Pes Cavus - Cause of Pes Cavus

Cause of Pes Cavus

Pes cavus may be hereditary or acquired, and the underlying cause may be neurological, orthopedic or neuromuscular. Pes cavus is sometimes—but not always—connected through Hereditary Motor and Sensory Neuropathy Type 1 (Charcot-Marie-Tooth disease) and Friedreich's Ataxia; many other cases of pes cavus are natural.

The cause and deforming mechanism underlying pes cavus is complex and not well understood. Factors considered influential in the development of pes cavus include muscle weakness and imbalance in neuromuscular disease, residual effects of congenital clubfoot, post-traumatic bone malformation, contracture of the plantar fascia and shortening of the Achilles tendon.

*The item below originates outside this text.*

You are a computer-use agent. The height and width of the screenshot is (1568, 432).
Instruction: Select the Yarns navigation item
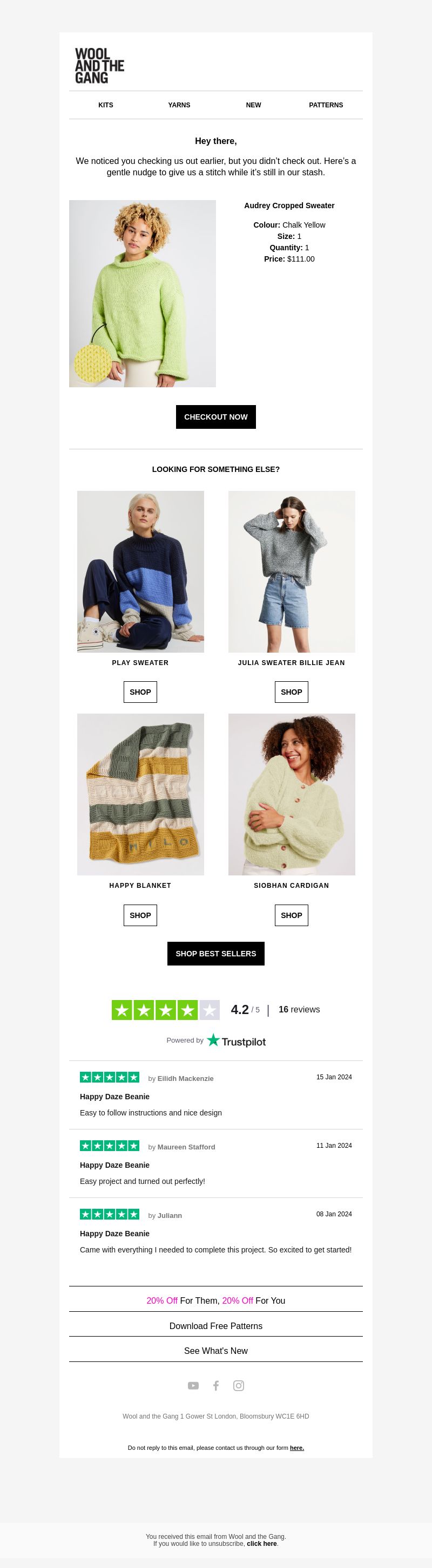[x=179, y=105]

Among the cases of neuromuscular pes cavus, 50% have been attributed to Charcot-Marie-Tooth disease which is the most common type of inherited neuropathy with an incidence of 1 per 2,500 persons affected. Also known as Hereditary Motor and Sensory Neuropathy (HMSN), it is genetically heterogeneous and usually presents in the first decade of life with delayed motor milestones, distal muscle weakness, clumsiness and frequent falls. By adulthood, Charcot-Marie-Tooth disease can cause painful foot deformities such as pes cavus. Although it is a relatively common disorder affecting the foot and ankle, surprisingly little is known about the distribution of muscle weakness, severity of orthopaedic deformities, or types of foot pain experienced. Currently, there are no cures or effective treatment to halt the progression of any form of Charcot-Marie-Tooth disease.

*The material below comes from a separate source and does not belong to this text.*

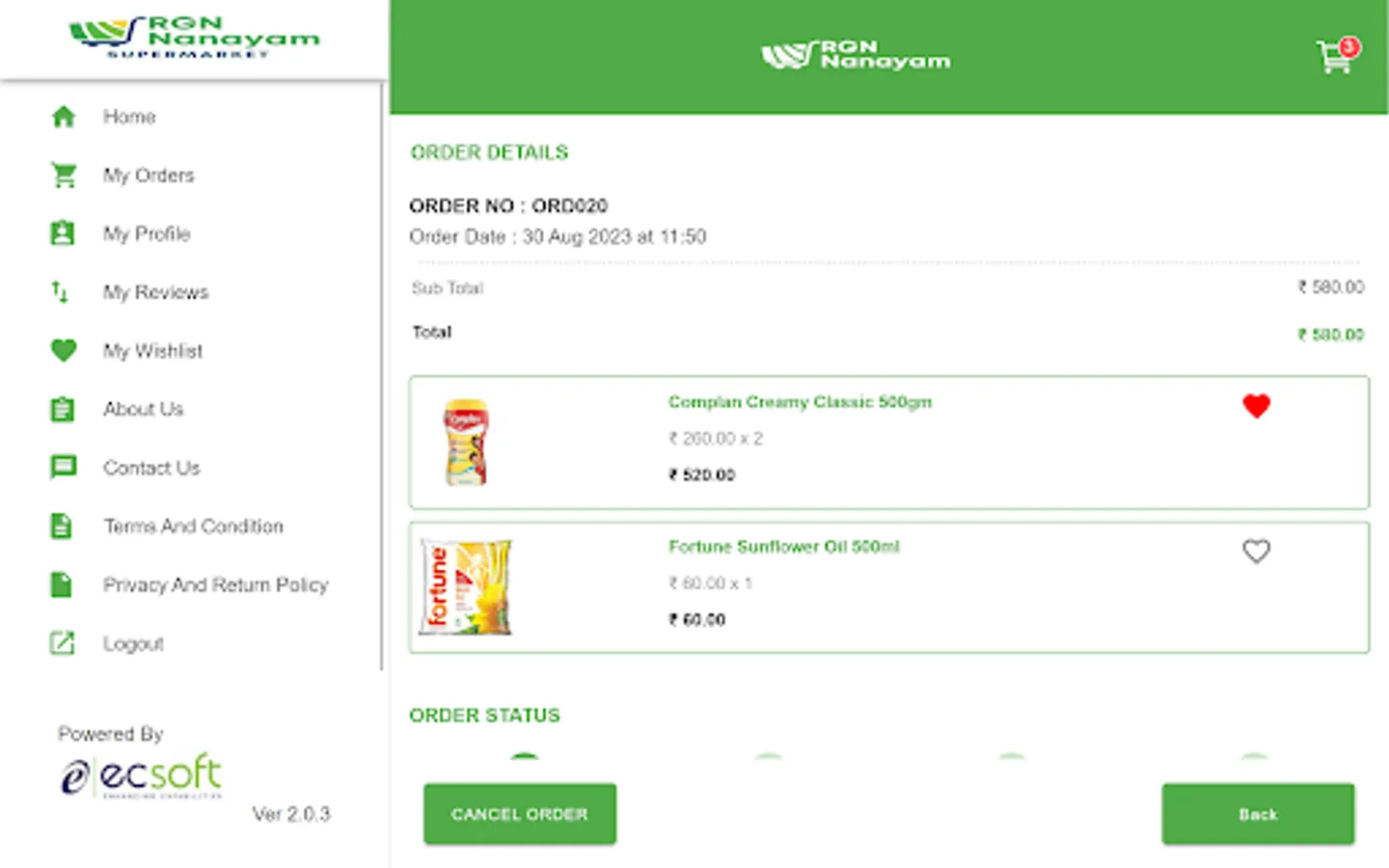Click the Fortune Sunflower Oil product name

tap(783, 547)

The development of the cavus foot structure seen in Charcot-Marie-Tooth disease has been previously linked to an imbalance of muscle strength around the foot and ankle. A hypothetical model proposed by various authors describes a relationship whereby weak evertor muscles are overpowered by stronger invertor muscles causing an adducted forefoot and inverted rearfoot. Similarly, weak dorsiflexors are overpowered by stronger plantarflexors causing a plantarflexed first metatarsal and anterior pes cavus.

Pes cavus is also evident in people without neuropathy or other neurological deficit. In the absence of neurological, congenital or traumatic causes of pes cavus, the remaining cases are classified as being ‘idiopathic’, because their aetiology is unknown.